If you made it this far, congrats. After writing all of that though I have this overwhelming feeling of insufficiency. My love is not like the genuine love that is defined by Paul here and not to be offensive, but I think yours probably doesn’t look perfectly like it either. The truth is that’s okay. We are not loved by God because our love looks like his. Instead, we have a Savior in Jesus who loves us when we are unlovable. Jesus, seeing us exactly as we are, chose to enter into time and space. He lived a perfect life and died a brutal death for our sins. Resurrecting on the third day so that we can be free from guilt and sin. We love because we have been loved. We do not love to earn the love of God. Remember, the Spirit is our Helper in all of this. He fills, empowers, and transforms us to look like the love of God in this world. Trust him with it.

Ask

Jesus, your love looks different than this world’s definition of love. I ask for your Spirit to build this love in my life. Break me of my selfish desires and fill me with your Spirit.

        1)How would I define love after reading that passage?
        2)How can I practically apply these descriptions of love today?

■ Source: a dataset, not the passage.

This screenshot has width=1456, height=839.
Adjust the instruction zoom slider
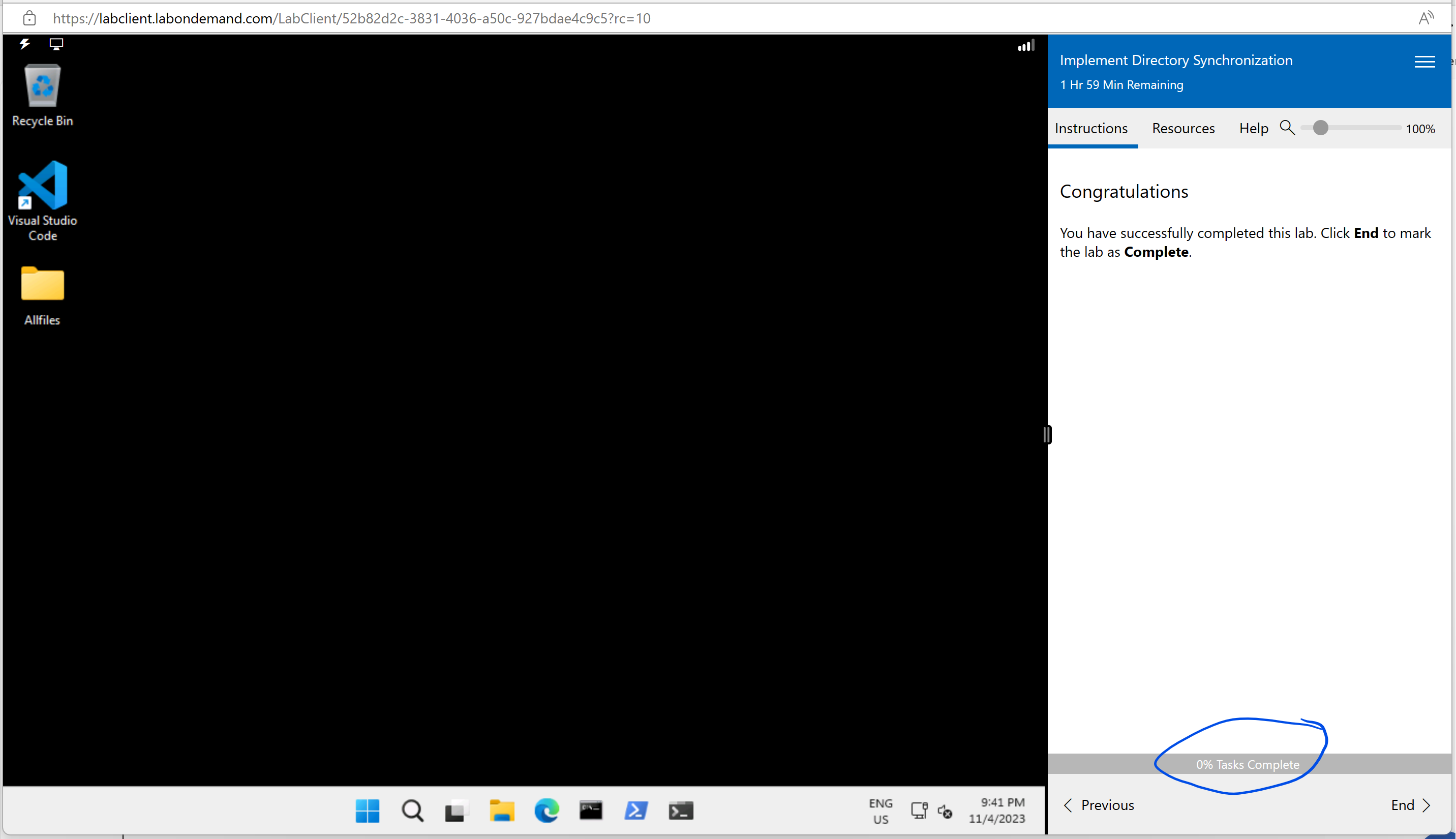(x=1321, y=128)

Lord, pour out your Spirit mightily on our city. Give us your Spirit that convicts your people of where we are walking in darkness. Draw us back into your light through repentance and let us pursue the holiness that you have called us to. In that process give us a manifestation of your Spirit that our city has never seen before in all of its history. Draw multitudes to salvation and let your glory be seen in our streets.

Yield

As I read the passage again slowly, I listen for anything that You would say to me in it. Help me see how to position my life in order to yield to your word.

Love is patient and kind; love does not envy or boast; it is not arrogant or rude. It does not insist on its own way; it is not irritable or resentful; it does not rejoice at wrongdoing, but rejoices with the truth. Love bears all things, believes all things, hopes all things, endures all things.

      1 Corinthians 13:4-7

Yielding Prayer

Jesus, let me yield to how you define love. Teach my heart to love as you have loved me. Remind me today of where your love for me took you. You died so that I could have life. Let your love fill me today and let me pour out that love on all those around me.

Yielding Promise

And now, as I move into the day ahead, the Lord who loves me reminds me in 1 Corinthians 13:7:

Love bears all things, believes all things, hopes all things, endures all things.

         1 Corinthians 13:7

Closing Prayer

Come, Holy Spirit. Fill me with love. Fill me with joy. Fill me with peace. Fill me with patience. Fill me with kindness. Fill me with goodness. Fill me with faithfulness. Fill me with gentleness. Fill me with self-control. Let me walk in your Spirit today as I leave here.

*The P.R.A.Y. acronym has been adapted from the Lectio 365 app.